- Exercise: Search the records below for the string "computer", and report each line that contains it.

[Stored data entries]

════════

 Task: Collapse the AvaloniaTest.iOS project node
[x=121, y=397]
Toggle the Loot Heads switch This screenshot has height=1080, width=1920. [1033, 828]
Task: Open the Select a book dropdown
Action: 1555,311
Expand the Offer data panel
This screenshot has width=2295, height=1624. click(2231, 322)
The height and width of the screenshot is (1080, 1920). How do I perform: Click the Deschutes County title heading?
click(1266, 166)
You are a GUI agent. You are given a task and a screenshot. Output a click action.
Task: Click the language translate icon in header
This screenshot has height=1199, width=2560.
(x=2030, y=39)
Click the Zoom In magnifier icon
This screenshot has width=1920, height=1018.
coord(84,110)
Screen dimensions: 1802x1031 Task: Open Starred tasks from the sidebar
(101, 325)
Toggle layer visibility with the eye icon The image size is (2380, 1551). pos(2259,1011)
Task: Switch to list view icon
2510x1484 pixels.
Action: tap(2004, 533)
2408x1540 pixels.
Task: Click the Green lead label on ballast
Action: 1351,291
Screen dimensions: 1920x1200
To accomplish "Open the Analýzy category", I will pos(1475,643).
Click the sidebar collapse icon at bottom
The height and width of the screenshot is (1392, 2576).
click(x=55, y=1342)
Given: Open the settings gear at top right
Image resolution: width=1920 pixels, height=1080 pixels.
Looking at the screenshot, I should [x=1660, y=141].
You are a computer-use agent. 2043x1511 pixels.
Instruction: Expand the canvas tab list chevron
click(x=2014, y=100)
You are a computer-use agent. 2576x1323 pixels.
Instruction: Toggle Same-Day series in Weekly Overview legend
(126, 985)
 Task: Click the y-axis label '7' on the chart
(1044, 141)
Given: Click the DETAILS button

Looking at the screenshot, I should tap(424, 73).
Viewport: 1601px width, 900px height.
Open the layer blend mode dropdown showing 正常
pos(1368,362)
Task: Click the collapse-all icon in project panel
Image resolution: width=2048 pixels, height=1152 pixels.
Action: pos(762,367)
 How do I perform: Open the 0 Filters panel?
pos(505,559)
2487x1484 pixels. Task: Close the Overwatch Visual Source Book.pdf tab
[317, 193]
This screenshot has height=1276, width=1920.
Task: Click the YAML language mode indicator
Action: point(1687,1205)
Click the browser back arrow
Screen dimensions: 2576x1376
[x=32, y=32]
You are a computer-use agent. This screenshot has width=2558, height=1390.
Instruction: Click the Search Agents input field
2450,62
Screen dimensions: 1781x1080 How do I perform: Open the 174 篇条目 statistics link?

════════

- Problem solution:
You are a computer-use agent. 2043x1511 pixels.
You are a computer-use agent. 2576x1323 pixels.
You are a computer-use agent. This screenshot has width=2558, height=1390.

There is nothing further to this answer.